Quote the items word for word, starting with the line that contains "Select the 一般用照明器具 circle icon" and going on through the line that contains "coord(190,171)", with both of those lines included.

Exercise materials —

+---+

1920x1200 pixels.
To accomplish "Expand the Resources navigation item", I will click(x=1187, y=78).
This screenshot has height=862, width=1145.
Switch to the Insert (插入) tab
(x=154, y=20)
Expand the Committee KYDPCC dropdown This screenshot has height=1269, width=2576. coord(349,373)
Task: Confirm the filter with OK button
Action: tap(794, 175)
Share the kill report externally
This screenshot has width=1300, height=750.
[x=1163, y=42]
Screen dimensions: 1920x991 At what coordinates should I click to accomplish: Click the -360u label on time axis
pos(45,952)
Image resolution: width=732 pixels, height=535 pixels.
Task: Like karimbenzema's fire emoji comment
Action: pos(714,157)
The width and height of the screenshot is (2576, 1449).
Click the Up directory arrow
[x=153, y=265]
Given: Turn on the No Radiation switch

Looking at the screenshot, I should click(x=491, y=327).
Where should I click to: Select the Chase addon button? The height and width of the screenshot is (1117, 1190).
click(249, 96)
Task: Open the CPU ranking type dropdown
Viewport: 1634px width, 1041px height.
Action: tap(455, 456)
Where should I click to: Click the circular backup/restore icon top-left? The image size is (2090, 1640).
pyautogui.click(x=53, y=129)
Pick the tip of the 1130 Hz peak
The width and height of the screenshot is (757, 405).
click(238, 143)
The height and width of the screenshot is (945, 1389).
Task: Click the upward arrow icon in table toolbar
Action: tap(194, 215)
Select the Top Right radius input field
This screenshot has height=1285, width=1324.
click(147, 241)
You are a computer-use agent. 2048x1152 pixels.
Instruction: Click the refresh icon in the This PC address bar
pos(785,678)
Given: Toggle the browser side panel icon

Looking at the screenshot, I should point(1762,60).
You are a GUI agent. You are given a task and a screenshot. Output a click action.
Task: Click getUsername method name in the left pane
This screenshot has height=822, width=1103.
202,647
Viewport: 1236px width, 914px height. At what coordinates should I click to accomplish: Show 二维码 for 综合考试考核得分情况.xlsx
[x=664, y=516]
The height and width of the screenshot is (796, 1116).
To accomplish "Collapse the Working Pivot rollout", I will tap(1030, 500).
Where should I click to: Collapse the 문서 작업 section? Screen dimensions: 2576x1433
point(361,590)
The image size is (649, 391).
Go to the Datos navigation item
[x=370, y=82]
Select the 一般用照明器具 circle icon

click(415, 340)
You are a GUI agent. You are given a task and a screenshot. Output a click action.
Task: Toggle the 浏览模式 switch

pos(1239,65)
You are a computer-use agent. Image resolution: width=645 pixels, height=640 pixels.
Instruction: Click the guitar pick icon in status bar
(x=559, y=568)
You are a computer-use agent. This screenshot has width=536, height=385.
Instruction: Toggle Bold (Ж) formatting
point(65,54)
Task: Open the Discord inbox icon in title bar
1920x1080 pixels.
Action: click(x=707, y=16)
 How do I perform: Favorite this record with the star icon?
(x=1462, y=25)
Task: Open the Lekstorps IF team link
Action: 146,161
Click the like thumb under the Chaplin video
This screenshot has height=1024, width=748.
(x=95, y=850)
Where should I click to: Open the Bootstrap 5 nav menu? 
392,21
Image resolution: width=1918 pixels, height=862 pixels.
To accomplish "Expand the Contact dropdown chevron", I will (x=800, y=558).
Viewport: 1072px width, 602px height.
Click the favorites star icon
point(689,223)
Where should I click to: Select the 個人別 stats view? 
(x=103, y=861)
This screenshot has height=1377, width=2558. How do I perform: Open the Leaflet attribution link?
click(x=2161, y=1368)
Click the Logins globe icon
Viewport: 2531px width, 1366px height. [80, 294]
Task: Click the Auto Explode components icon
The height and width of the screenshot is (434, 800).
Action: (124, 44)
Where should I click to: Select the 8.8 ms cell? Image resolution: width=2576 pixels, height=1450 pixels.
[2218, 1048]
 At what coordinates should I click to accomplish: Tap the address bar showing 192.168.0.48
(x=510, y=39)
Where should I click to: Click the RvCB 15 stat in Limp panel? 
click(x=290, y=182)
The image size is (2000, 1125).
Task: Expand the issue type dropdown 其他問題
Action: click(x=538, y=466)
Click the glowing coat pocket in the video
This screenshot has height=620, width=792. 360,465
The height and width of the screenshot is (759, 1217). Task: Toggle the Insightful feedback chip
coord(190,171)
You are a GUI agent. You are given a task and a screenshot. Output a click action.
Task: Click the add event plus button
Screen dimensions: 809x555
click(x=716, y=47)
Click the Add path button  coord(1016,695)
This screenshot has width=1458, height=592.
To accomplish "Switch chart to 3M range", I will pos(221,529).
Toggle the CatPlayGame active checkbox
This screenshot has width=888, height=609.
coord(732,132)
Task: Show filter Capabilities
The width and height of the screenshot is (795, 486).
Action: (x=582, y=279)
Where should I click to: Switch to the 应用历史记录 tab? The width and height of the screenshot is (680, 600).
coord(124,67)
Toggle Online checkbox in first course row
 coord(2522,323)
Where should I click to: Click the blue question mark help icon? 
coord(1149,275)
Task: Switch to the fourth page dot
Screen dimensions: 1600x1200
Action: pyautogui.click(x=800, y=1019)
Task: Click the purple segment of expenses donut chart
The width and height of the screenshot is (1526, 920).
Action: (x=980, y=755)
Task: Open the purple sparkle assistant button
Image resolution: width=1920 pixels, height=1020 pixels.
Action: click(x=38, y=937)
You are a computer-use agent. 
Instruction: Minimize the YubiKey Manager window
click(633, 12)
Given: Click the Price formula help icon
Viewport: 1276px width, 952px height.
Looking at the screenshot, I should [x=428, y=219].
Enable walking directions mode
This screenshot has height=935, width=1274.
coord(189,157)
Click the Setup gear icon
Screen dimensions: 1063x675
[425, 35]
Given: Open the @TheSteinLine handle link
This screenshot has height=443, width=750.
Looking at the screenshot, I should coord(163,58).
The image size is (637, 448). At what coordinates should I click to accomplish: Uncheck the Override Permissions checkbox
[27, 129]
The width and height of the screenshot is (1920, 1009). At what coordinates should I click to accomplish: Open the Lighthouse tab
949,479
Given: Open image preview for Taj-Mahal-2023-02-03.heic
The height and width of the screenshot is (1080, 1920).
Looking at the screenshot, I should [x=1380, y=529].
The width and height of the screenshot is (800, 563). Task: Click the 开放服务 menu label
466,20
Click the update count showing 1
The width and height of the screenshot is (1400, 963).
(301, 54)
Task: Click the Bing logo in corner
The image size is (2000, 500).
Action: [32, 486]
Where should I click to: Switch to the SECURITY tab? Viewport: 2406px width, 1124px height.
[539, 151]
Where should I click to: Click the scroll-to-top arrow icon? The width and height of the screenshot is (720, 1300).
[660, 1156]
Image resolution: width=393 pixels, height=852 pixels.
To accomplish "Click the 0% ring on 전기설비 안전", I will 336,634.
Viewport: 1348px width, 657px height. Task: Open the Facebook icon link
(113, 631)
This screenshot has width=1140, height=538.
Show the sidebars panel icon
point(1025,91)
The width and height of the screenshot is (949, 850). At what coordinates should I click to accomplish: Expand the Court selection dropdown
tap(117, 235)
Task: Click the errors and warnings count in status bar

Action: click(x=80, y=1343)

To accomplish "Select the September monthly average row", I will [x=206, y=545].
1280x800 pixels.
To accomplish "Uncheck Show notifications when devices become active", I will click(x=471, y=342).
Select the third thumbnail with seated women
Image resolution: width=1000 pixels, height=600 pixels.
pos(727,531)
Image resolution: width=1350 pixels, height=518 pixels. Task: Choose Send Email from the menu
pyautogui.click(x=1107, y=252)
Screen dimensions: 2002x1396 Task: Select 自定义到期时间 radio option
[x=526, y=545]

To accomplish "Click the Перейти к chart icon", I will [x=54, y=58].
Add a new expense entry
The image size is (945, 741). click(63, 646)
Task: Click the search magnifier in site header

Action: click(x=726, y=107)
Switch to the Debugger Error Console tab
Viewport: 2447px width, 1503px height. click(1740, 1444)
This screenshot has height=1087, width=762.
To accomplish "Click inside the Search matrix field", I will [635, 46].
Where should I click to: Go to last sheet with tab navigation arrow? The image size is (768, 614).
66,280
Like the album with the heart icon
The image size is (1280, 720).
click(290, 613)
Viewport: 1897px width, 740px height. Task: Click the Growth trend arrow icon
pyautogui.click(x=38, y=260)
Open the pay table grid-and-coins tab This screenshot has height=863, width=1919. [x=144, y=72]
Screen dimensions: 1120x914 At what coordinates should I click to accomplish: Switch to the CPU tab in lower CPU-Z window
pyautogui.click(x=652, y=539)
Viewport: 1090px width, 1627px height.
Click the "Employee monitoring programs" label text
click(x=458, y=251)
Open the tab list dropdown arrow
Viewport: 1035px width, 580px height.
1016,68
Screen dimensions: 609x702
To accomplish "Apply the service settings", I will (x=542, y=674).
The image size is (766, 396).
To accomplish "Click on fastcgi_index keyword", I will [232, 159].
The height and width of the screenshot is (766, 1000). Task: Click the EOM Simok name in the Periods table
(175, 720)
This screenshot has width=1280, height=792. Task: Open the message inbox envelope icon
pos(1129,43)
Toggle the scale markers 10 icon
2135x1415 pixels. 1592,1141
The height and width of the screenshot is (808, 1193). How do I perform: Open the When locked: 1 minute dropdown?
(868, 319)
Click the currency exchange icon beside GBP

+---+

Final result —
Select the 一般用照明器具 circle icon

click(415, 340)
You are a GUI agent. You are given a task and a screenshot. Output a click action.
Task: Toggle the 浏览模式 switch

pos(1239,65)
You are a computer-use agent. Image resolution: width=645 pixels, height=640 pixels.
Instruction: Click the guitar pick icon in status bar
(x=559, y=568)
You are a computer-use agent. This screenshot has width=536, height=385.
Instruction: Toggle Bold (Ж) formatting
point(65,54)
Task: Open the Discord inbox icon in title bar
1920x1080 pixels.
Action: click(x=707, y=16)
 How do I perform: Favorite this record with the star icon?
(x=1462, y=25)
Task: Open the Lekstorps IF team link
Action: 146,161
Click the like thumb under the Chaplin video
This screenshot has height=1024, width=748.
(x=95, y=850)
Where should I click to: Open the Bootstrap 5 nav menu? 
392,21
Image resolution: width=1918 pixels, height=862 pixels.
To accomplish "Expand the Contact dropdown chevron", I will (x=800, y=558).
Viewport: 1072px width, 602px height.
Click the favorites star icon
point(689,223)
Where should I click to: Select the 個人別 stats view? 
(x=103, y=861)
This screenshot has height=1377, width=2558. How do I perform: Open the Leaflet attribution link?
click(x=2161, y=1368)
Click the Logins globe icon
Viewport: 2531px width, 1366px height. [80, 294]
Task: Click the Auto Explode components icon
The height and width of the screenshot is (434, 800).
Action: (124, 44)
Where should I click to: Select the 8.8 ms cell? Image resolution: width=2576 pixels, height=1450 pixels.
[2218, 1048]
 At what coordinates should I click to accomplish: Tap the address bar showing 192.168.0.48
(x=510, y=39)
Where should I click to: Click the RvCB 15 stat in Limp panel? 
click(x=290, y=182)
The image size is (2000, 1125).
Task: Expand the issue type dropdown 其他問題
Action: click(x=538, y=466)
Click the glowing coat pocket in the video
This screenshot has height=620, width=792. 360,465
The height and width of the screenshot is (759, 1217). Task: Toggle the Insightful feedback chip
coord(190,171)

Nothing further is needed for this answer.